A bypass operation is scary, but what happened to your parents is scary, too. Assuming your doctors are interpreting all the tests correctly, a bypass operation seems like it might be the only play you have with the cards you were dealt. It never hurts to get a second opinion, just to make sure that another cardiologist (or team) sees your test results the same way. You would not have to do all the tests over again, just provide the records for review. If the second opinion is the same as the first one, you have more peace of mind about your choice.
But wait, you've already scheduled surgery, so I don't want to throw a monkey wrench into your plans by suggesting a second opinion. If you're good to go, then great. Good luck, and let us hear from you when you're able.
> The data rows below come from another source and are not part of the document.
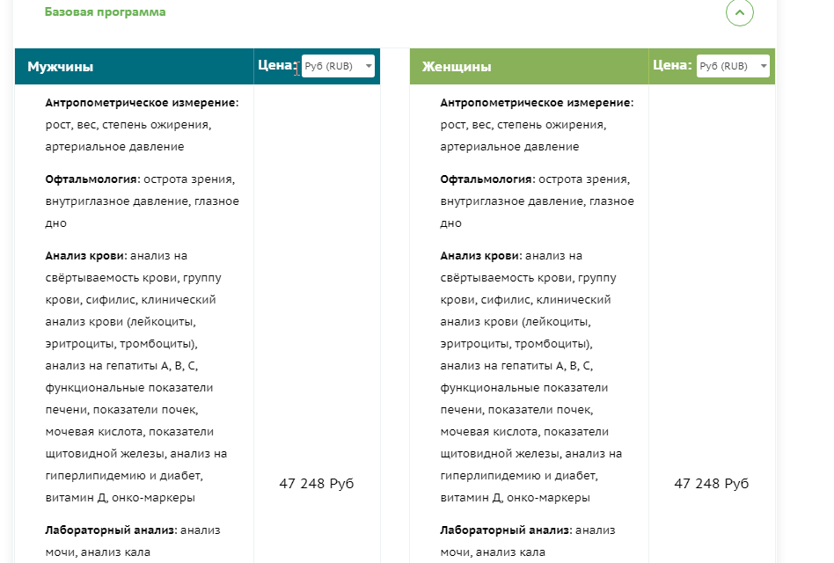Click the Цена label in the women's header
Screen dimensions: 834x563
point(672,65)
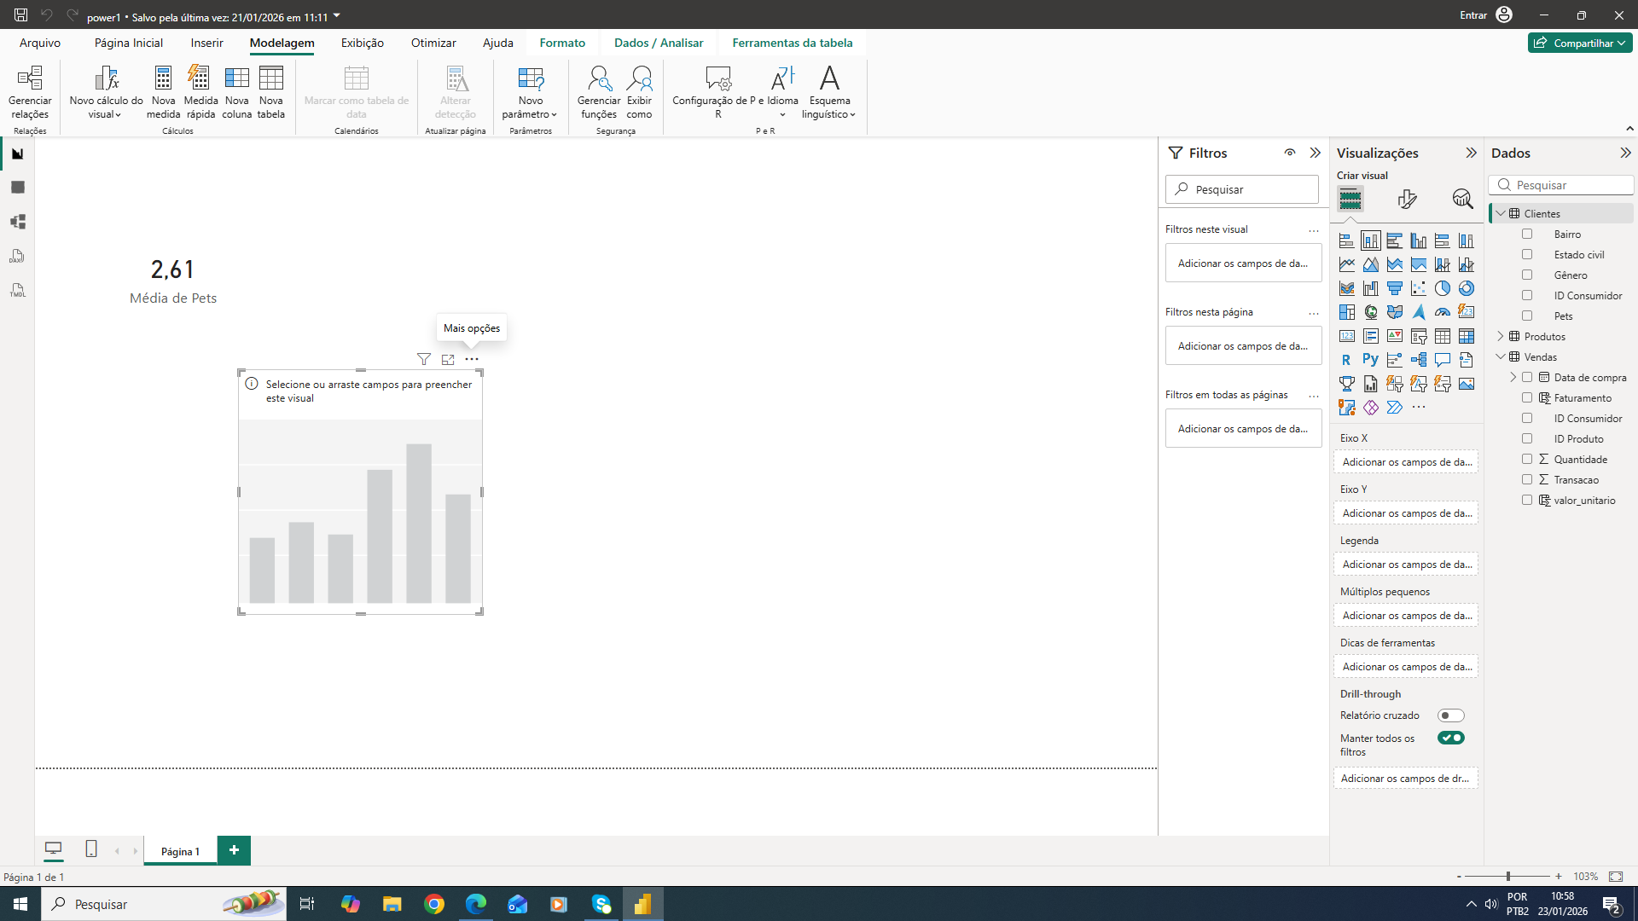
Task: Switch to the table view in the left sidebar
Action: 17,188
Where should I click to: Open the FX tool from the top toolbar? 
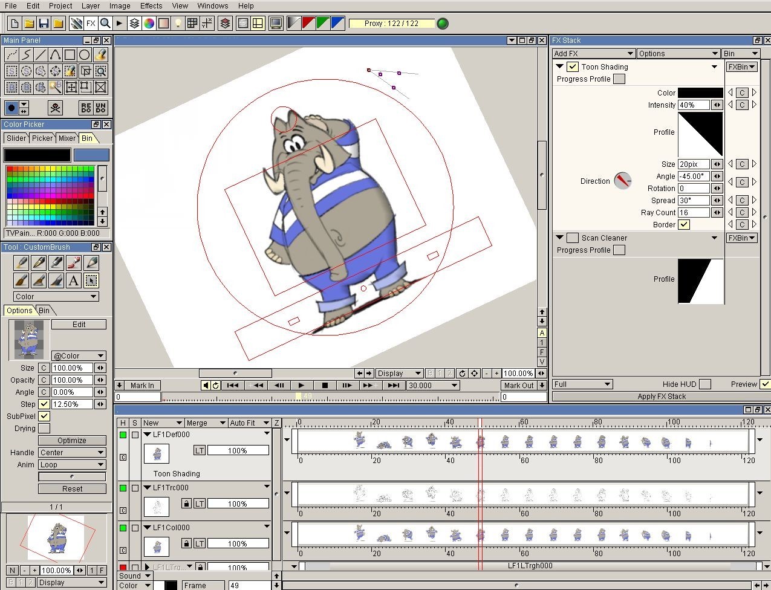coord(91,23)
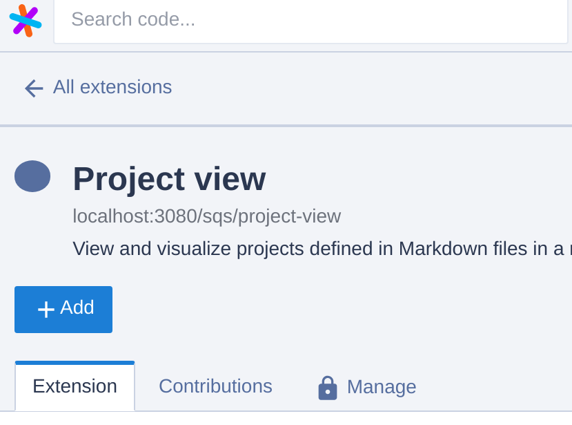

Make sure they use your Left Internal Mammary Artery (Lima) from your chest as a graft to your LAD if this vessel is clean. Being an artery, as opposed to using veins, it will last a heck of a lot longer and give better results. You want this surgery to last and I'm sure you don't want to go for another bypass in 10 years.
I also have heard that the artery lasts longer as the bypass vessel than a vein does. If you don't get a satisfactory answer to that question, I believe that is one situation in which, yes, I would seriously consider postponing the surgery for a second opinion on the whole thing.
I had a triple bypass and the two veins closed after just 3 months, the lima is still fully open. I was told veins are not as robust as arteries and do not last as long. They can use radial arteries from arms, but apparently they are very prone to spasm.